## amilapsn one year ago Challenge Question: $\color{blueviolet}{\Large\sf{Differentiate\ w.r.t.\ x}}$

1. amilapsn

$\color{blueviolet}{\large\sf{\frac{1}{x^{\alpha-\beta}+x^{\gamma-\beta}+1}+\frac{1}{x^{\gamma-\alpha}+x^{\beta-\alpha}+1}+\frac{1}{x^{\beta-\gamma}+x^{\alpha-\gamma}+1}}}$

2. anonymous

For non-zero $$x$$, the derivative is $$0$$.

3. anonymous

$\frac{1}{x^{\alpha-\beta}+1+x^{\gamma-\beta}}=\frac{x^\beta}{x^\alpha+x^\beta+x^\gamma}$ Do the same with the other two terms, you have $\frac{x^\alpha+x^\beta+x^\gamma}{x^\alpha+x^\beta+x^\gamma}=1$

4. Empty

Even if x=0 you aren't dividing by zero, so I don't think that matters @sithsandgiggles

5. anonymous

But $$\dfrac{0}{0}$$ is an indeterminate form.

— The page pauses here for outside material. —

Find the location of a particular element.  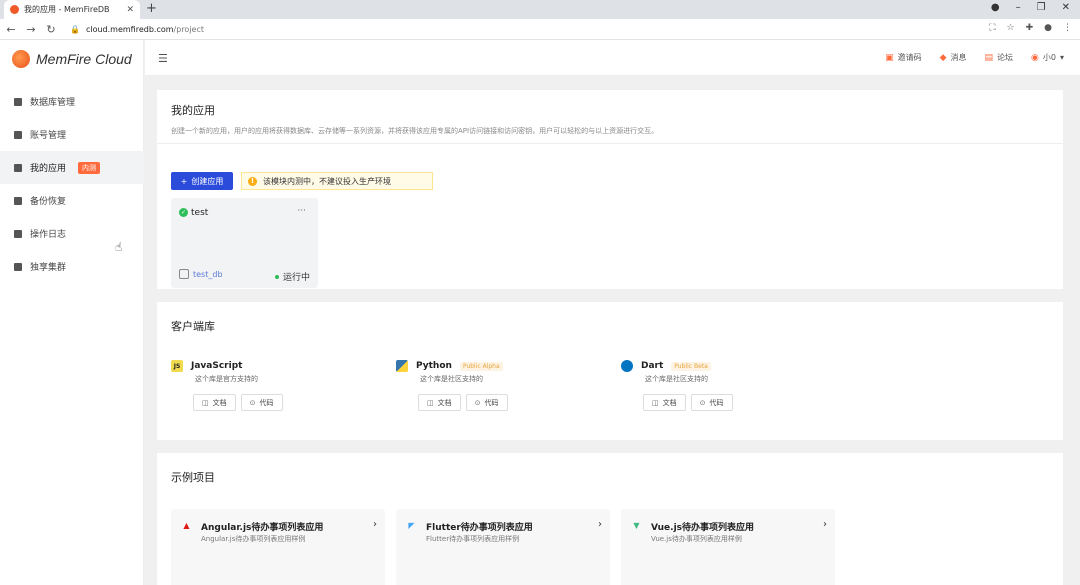

log-icon is located at coordinates (18, 234). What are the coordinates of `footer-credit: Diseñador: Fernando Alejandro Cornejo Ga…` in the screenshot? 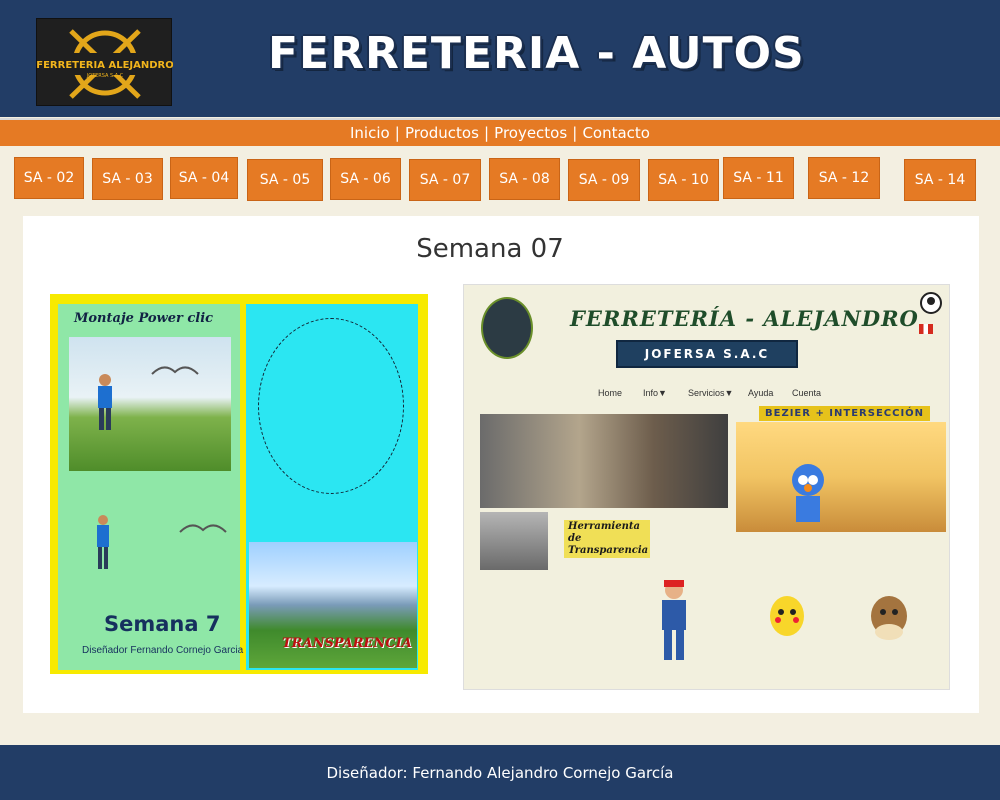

It certainly does matter if $$x=0$$ in the rewritten expression.

6. Empty

Yeah but the rewritten expression isn't the original one, it's just a thing you made up to solve the problem.

7. anonymous

Without rewriting: Let's just consider these two terms. $\frac{1}{x^{\alpha-\beta}+x^{\gamma-\beta}+1}+\frac{1}{x^{\alpha-\gamma}+x^{\beta-\gamma}+1}$ Suppose $$\alpha<\beta<\gamma$$. Then $$\gamma-\beta>0$$, but $$\beta-\gamma<0$$. So if $$x=0$$, $$x^{\gamma-\beta}=0$$, but $$x^{\beta-\gamma}$$ is undefined. I maintain the original function isn't defined for $$x=0$$, but even if it was that wouldn't imply that the derivative exists at $$x=0$$.